* Records to process:
+++
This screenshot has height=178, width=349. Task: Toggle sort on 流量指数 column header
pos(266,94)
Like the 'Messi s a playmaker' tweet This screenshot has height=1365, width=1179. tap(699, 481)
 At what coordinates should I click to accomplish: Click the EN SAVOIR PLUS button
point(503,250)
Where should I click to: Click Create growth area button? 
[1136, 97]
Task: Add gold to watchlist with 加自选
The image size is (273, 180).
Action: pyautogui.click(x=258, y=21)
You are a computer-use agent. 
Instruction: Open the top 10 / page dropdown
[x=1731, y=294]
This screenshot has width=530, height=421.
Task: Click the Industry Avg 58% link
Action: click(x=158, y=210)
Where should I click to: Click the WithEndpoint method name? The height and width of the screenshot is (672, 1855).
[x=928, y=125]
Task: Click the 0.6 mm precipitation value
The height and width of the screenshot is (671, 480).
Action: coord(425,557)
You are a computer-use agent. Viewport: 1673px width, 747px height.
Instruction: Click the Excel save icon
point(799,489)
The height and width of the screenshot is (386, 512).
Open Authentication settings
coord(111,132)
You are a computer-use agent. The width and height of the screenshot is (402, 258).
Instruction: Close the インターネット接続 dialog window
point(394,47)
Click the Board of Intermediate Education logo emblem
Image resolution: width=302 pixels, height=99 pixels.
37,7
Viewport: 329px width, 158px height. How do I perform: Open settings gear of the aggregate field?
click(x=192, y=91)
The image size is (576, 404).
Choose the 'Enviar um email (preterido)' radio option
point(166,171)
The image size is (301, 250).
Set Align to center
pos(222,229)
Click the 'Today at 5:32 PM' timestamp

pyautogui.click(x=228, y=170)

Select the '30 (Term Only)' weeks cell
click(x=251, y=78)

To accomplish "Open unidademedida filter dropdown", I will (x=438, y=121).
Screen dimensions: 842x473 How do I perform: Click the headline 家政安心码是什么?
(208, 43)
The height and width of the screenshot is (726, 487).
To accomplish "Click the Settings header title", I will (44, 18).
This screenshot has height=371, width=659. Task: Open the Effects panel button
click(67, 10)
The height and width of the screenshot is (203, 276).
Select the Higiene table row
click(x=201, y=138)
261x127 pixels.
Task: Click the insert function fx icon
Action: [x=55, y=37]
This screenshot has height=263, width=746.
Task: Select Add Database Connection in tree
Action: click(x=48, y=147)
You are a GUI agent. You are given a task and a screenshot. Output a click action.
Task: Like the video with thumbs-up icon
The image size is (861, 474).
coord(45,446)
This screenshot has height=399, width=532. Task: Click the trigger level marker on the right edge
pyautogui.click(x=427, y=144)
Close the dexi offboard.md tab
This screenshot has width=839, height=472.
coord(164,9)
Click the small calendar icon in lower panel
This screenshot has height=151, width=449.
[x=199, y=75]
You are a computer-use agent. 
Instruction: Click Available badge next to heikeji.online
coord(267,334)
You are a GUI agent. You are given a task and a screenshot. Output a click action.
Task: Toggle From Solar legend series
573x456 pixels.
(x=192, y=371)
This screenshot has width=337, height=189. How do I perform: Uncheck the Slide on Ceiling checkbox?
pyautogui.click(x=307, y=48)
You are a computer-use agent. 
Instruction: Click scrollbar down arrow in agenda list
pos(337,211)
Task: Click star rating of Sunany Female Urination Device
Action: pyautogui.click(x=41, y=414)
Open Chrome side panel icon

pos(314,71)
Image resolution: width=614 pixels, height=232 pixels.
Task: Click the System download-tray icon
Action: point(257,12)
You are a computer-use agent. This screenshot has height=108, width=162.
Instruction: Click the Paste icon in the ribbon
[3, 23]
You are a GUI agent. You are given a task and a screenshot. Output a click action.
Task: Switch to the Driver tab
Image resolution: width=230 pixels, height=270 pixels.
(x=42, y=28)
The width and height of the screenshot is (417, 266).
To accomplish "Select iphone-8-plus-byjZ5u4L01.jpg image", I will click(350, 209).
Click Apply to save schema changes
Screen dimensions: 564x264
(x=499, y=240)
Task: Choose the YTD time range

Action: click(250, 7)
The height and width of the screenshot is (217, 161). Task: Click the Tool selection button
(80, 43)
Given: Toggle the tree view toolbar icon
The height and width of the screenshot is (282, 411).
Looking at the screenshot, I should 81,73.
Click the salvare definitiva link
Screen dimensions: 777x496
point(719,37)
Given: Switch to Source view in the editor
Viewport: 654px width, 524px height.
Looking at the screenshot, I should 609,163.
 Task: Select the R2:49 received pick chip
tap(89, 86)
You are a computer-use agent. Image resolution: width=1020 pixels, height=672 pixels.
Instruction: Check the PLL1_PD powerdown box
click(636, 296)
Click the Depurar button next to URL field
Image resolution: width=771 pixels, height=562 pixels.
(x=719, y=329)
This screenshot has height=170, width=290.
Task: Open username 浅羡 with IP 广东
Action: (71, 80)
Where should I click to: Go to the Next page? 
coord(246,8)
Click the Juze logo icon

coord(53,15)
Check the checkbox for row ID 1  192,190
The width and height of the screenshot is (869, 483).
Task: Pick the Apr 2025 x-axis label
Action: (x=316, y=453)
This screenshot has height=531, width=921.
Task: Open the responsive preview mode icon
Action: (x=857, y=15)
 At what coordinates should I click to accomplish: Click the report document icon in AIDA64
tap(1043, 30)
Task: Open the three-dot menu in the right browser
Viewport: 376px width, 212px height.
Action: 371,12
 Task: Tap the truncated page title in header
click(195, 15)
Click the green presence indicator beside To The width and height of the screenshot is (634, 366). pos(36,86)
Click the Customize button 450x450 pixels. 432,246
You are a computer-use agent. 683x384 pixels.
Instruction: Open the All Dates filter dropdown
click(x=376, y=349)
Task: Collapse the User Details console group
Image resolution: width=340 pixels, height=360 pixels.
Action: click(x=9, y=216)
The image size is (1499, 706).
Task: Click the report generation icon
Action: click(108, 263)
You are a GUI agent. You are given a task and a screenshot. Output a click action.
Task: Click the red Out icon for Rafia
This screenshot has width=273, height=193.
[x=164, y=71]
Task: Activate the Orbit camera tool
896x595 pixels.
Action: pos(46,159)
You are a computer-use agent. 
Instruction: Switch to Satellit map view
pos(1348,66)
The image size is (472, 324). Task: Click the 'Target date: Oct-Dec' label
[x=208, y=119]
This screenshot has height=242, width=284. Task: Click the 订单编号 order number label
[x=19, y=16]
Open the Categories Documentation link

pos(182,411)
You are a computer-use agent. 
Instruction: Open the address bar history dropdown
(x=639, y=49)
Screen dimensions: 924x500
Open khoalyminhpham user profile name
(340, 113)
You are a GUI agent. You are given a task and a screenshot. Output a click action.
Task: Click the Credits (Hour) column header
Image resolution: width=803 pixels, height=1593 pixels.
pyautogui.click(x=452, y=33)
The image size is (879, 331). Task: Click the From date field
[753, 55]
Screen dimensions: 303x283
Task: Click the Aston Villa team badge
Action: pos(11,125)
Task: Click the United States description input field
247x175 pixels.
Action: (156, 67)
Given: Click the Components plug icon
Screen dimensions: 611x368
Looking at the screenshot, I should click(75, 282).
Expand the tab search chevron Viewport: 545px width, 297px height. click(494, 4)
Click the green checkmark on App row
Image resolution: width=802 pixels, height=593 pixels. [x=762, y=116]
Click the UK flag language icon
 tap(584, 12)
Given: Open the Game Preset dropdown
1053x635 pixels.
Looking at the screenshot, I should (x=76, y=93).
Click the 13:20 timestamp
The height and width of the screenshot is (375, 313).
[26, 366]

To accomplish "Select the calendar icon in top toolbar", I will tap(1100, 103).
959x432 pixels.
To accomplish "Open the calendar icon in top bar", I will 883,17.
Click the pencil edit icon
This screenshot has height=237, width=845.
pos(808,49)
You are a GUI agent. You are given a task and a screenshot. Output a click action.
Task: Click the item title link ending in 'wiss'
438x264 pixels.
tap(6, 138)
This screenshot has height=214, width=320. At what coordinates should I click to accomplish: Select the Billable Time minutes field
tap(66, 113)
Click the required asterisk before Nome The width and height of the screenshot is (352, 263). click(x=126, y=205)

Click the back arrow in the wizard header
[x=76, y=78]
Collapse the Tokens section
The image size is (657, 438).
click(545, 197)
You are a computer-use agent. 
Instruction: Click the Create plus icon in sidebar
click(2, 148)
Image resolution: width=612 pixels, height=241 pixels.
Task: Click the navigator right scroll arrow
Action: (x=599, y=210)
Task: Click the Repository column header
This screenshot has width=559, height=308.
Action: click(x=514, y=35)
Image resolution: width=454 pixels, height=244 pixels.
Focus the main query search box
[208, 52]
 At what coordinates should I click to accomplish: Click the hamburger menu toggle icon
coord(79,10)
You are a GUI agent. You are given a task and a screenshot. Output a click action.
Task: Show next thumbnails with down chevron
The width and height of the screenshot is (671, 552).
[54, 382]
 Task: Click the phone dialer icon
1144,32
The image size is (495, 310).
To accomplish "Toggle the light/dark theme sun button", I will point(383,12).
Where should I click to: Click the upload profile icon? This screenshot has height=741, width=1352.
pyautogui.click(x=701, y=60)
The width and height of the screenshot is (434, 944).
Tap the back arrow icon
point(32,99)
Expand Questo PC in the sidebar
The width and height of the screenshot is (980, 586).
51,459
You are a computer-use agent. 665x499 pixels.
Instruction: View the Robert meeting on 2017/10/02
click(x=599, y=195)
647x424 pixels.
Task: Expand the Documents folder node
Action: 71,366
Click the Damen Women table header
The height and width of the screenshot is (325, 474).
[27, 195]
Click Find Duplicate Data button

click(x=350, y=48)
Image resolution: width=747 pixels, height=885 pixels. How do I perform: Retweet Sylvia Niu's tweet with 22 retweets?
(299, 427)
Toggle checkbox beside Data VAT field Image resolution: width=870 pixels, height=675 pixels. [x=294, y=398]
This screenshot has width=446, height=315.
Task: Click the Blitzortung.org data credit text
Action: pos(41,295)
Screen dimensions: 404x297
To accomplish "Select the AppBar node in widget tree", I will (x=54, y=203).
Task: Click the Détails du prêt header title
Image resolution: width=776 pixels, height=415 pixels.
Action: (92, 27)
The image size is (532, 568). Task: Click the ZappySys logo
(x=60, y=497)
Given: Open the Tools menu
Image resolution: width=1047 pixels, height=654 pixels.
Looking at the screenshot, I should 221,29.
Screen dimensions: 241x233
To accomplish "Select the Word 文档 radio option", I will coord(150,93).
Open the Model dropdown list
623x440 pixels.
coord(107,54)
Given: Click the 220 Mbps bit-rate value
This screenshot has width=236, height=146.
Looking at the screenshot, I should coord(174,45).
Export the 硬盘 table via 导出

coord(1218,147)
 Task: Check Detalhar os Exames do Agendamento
+++
* About this task:
Copy word for word the stretch of entries above from the line that has "Given: Open the Game Preset dropdown" through the line that has "Collapse the Tokens section", both ends included, and nothing outside it.

* Reply:
Given: Open the Game Preset dropdown
1053x635 pixels.
Looking at the screenshot, I should (x=76, y=93).
Click the 13:20 timestamp
The height and width of the screenshot is (375, 313).
[26, 366]

To accomplish "Select the calendar icon in top toolbar", I will tap(1100, 103).
959x432 pixels.
To accomplish "Open the calendar icon in top bar", I will 883,17.
Click the pencil edit icon
This screenshot has height=237, width=845.
pos(808,49)
You are a GUI agent. You are given a task and a screenshot. Output a click action.
Task: Click the item title link ending in 'wiss'
438x264 pixels.
tap(6, 138)
This screenshot has height=214, width=320. At what coordinates should I click to accomplish: Select the Billable Time minutes field
tap(66, 113)
Click the required asterisk before Nome The width and height of the screenshot is (352, 263). click(x=126, y=205)

Click the back arrow in the wizard header
[x=76, y=78]
Collapse the Tokens section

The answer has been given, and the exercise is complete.